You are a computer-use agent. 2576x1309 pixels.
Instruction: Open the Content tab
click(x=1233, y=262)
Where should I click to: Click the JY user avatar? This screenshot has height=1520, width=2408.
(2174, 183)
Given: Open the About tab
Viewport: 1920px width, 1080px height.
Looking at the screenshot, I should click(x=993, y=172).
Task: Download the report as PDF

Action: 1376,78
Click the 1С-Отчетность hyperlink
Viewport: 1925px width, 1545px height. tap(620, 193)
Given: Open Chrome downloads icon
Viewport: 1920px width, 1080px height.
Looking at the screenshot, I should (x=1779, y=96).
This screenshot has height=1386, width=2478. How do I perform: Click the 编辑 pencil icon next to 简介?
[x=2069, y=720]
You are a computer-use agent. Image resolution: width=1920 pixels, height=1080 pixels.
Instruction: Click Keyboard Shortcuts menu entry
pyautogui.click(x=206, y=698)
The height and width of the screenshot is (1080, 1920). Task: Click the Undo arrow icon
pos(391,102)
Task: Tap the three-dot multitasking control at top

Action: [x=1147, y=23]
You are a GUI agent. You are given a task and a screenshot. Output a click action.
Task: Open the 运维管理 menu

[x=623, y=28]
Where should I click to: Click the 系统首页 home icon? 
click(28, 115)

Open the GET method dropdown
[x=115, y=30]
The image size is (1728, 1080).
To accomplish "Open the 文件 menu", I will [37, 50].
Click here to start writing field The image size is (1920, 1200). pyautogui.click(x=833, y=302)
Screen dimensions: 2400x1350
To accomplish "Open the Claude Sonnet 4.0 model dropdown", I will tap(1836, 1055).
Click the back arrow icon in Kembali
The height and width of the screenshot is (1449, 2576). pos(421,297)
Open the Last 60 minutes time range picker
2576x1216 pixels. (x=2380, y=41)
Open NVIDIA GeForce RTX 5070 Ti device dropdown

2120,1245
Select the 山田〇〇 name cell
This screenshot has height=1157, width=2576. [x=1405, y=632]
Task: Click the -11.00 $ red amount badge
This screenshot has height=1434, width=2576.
:::::
= PROBLEM TO SOLVE =
Line by line, retype the entire listing exactly.

= RESPONSE BELOW =
You are a computer-use agent. 2576x1309 pixels.
Instruction: Open the Content tab
click(x=1233, y=262)
Where should I click to: Click the JY user avatar? This screenshot has height=1520, width=2408.
(2174, 183)
Given: Open the About tab
Viewport: 1920px width, 1080px height.
Looking at the screenshot, I should click(x=993, y=172).
Task: Download the report as PDF

Action: 1376,78
Click the 1С-Отчетность hyperlink
Viewport: 1925px width, 1545px height. tap(620, 193)
Given: Open Chrome downloads icon
Viewport: 1920px width, 1080px height.
Looking at the screenshot, I should (x=1779, y=96).
This screenshot has height=1386, width=2478. How do I perform: Click the 编辑 pencil icon next to 简介?
[x=2069, y=720]
You are a computer-use agent. Image resolution: width=1920 pixels, height=1080 pixels.
Instruction: Click Keyboard Shortcuts menu entry
pyautogui.click(x=206, y=698)
The height and width of the screenshot is (1080, 1920). Task: Click the Undo arrow icon
pos(391,102)
Task: Tap the three-dot multitasking control at top

Action: [x=1147, y=23]
You are a GUI agent. You are given a task and a screenshot. Output a click action.
Task: Open the 运维管理 menu

[x=623, y=28]
Where should I click to: Click the 系统首页 home icon? 
click(28, 115)

Open the GET method dropdown
[x=115, y=30]
The image size is (1728, 1080).
To accomplish "Open the 文件 menu", I will [37, 50].
Click here to start writing field The image size is (1920, 1200). pyautogui.click(x=833, y=302)
Screen dimensions: 2400x1350
To accomplish "Open the Claude Sonnet 4.0 model dropdown", I will tap(1836, 1055).
Click the back arrow icon in Kembali
The height and width of the screenshot is (1449, 2576). pos(421,297)
Open the Last 60 minutes time range picker
2576x1216 pixels. (x=2380, y=41)
Open NVIDIA GeForce RTX 5070 Ti device dropdown

2120,1245
Select the 山田〇〇 name cell
This screenshot has height=1157, width=2576. [x=1405, y=632]
Task: Click the -11.00 $ red amount badge
This screenshot has height=1434, width=2576.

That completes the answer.